Security and permissions

The Slack assistant is a passthrough. If you can access something in the Agent Studio web app, you can access it in Slack. Same auth model, same permissions, same data.

User identity

The assistant acts as you, not as a shared bot account.

When you connect your Alation account, you complete an OAuth 2.0 flow with your own Alation credentials. The app stores a mapping of your Slack user ID to your Alation identity. Every request you make — asking a question, running an agent, querying a data product — goes to Alation under your token. Alation enforces your permissions, the same ones that apply in Agent Studio.

Two users in the same Slack workspace will get different results if they have different Alation roles or different access to data products.

Connecting your account

Each user connects individually. See Setup for instructions.

Data access and permissions

Can the assistant expose data you shouldn’t see?

No. The assistant can only return data you already have access to in Alation. Every request runs under your personal token, so Alation’s RBAC applies in full: catalog visibility, data product access, and agent publish/draft status all behave the same as in Agent Studio. See Roles and Permissions for the full role hierarchy.

Channel surface area risk

Responses in shared channels

The assistant returns your data, but it returns it into Slack. If you use it in a public or shared channel, the response appears in that channel’s thread where other members — including those who don’t have access to the same data in Alation — can read it.

To avoid this, use DM mode: @mention the assistant in a channel and your response is sent privately to your DMs instead. You can also use the assistant directly in a DM conversation. See @mention visibility to configure the default.
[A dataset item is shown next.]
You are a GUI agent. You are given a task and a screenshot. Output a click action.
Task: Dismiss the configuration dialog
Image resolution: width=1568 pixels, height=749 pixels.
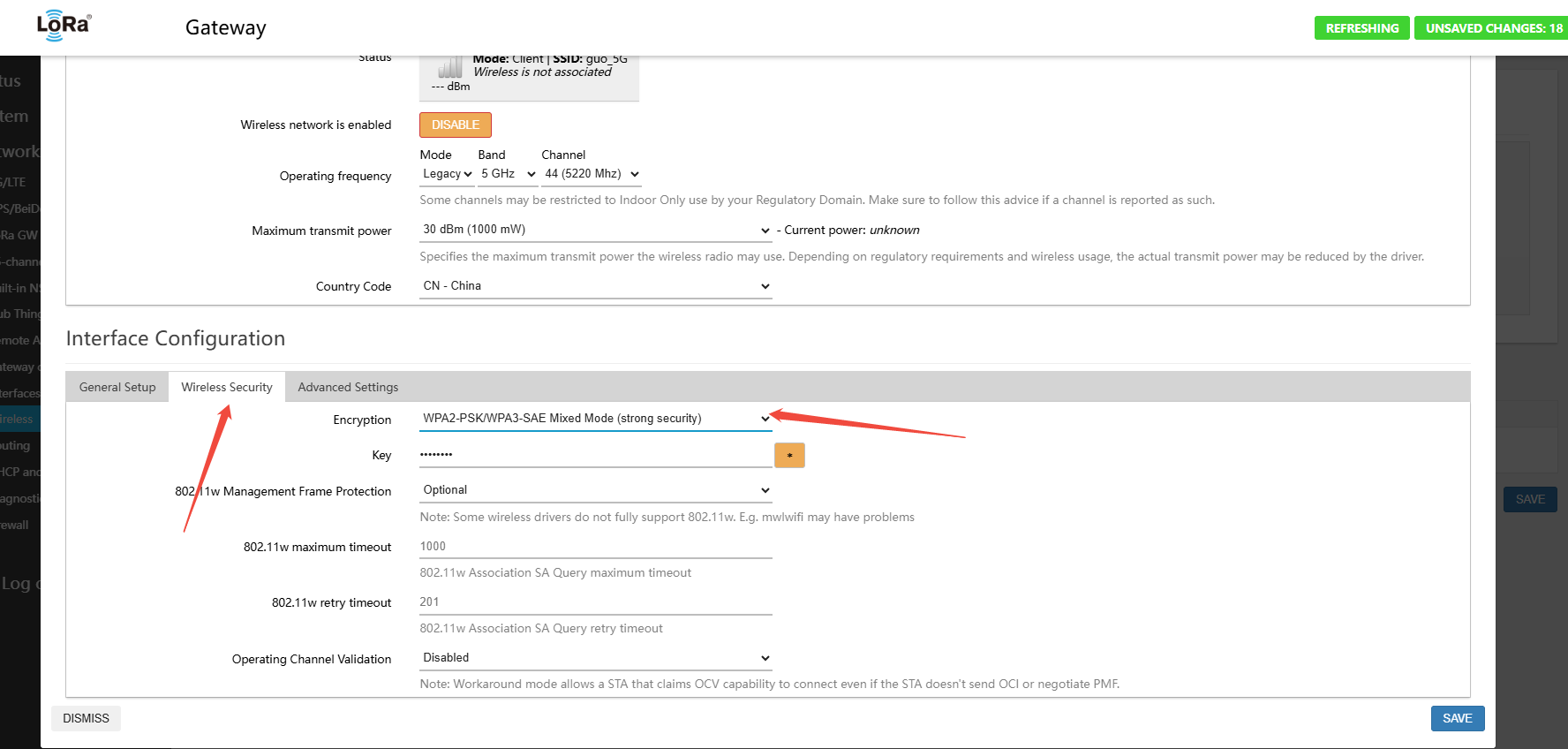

Database credentials for queries

When an agent queries a data warehouse on your behalf, credentials are resolved inside Alation in this order:

1. Your own database credentials for that data product, if configured
2. A shared service account assigned to the data product, if your Alation admin has enabled one

The Slack app never stores or handles warehouse credentials directly.

SSO credentials

Some data products require SSO authentication (for example, Databricks token-based auth). Those credentials are established when you first run the agent in Agent Studio. Slack cannot initiate SSO flows. If your SSO session has expired, run the agent once in Agent Studio to re-authenticate, then return to Slack.

What leaves Alation

Agent responses, which may include query results or analysis, are sent to Slack and shown in your DM or channel thread. These are governed by your Slack workspace’s data retention and security policies. For a broader view of how the plugin handles data and LLM calls, see Agent Skills Security.

If your admin has enabled file downloads, generated files (CSVs, charts) are also uploaded to Slack.

How a request flows

Summary

Question	Answer
Whose identity is used?	Yours. Each user connects with their own Alation OAuth token.
Can the assistant see data you can’t?	No. Alation’s RBAC applies to every request.
Can others in a channel see your responses?	Yes, if you use Public mode. Use DM mode or direct DMs to keep responses private.
Whose database credentials run queries?	Yours first; shared service account as fallback if admin-configured.
Does Slack store warehouse credentials?	No. Credential resolution happens inside Alation.
Is there a shared bot account?	No. Two users with different Alation permissions get different results.